• [EXERCISES]
a: Copy word for word the part of the blog post about six life-changing albums that begins at the words "Me being me, there’s" and stops after "a blog post?".
b: In the blog post about six life-changing albums, who does the writer credit with getting them to listen to music more?

• [SELECTED PASSAGE]
____________________

6 Albums That Changed My Life
There seems to be a trend on Instagram lately with the “Add Yours” feature where people share six albums that changed their lives. Or maybe that trend is already over and I’m late to the bandwagon as usual.
Me being me, there’s no way I can show the album covers without ever talking about the albums and why I chose them. What better way to ramble than to turn this into a blog post?
Honestly, I struggled with this quite a bit since I’m not someone who has ever been super into music. At least, not to the same extent that most of my friends are.
For me, I pretty much stick to the artists I like and rarely venture beyond that unless it’s a recommendation from someone whose music taste I trust/is similar to mine. I’m not the kind of person who always has music playing in the background either. In fact, most of my Spotify minutes are made up of listening to podcasts.
That’s not to say that I don’t like music, I do. But it’s never been as big a part of my life as it seems to be for a lot of other people I know. Truly, it wasn’t until meeting Jemi in college that I really began to listen to music more. Part of that, I think, was out of habit because she almost always had something playing.
Anyways, let’s get into the few albums that have really made an impact on my life. I’ve listen them in the year they were released, mostly for the sake of convenience and organization.
Red (2012) - Taylor Swift
Obviously, I do have to make the disclaimer that we should all be listening to Taylor’s Version of the album that dropped in 2021, but I first listened to Red when it came out in 2012 and it’s been a decade of love.

____________________

Recorded data
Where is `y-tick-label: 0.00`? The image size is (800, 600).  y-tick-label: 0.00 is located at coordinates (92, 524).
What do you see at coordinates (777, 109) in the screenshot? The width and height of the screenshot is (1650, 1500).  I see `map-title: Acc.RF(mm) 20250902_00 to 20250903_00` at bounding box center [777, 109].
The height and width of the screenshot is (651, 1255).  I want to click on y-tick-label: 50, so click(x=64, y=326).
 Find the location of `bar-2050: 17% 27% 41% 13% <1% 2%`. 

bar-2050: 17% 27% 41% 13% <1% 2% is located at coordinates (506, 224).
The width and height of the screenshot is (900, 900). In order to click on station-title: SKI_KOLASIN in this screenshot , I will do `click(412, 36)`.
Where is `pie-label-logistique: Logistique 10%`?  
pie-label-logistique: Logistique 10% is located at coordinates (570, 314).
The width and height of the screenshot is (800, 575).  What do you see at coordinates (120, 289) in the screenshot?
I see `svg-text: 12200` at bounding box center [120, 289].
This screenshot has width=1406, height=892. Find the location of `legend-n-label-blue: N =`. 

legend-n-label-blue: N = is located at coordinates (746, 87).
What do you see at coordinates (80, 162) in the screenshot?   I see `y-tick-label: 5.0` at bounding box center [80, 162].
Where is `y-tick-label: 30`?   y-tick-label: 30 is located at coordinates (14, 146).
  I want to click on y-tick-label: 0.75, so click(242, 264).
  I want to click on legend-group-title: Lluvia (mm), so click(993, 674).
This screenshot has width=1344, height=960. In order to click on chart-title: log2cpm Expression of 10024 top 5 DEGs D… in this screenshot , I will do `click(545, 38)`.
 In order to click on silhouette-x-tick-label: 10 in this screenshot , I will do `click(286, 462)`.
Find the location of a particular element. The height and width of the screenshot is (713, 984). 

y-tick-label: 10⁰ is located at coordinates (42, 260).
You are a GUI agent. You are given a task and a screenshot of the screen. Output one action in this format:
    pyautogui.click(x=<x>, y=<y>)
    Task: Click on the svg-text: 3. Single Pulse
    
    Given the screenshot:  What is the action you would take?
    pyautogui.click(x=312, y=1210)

____________________

• [EXPECTED RESULTS]
a:
Me being me, there’s no way I can show the album covers without ever talking about the albums and why I chose them. What better way to ramble than to turn this into a blog post?

b: Jemi, whom the writer met in college.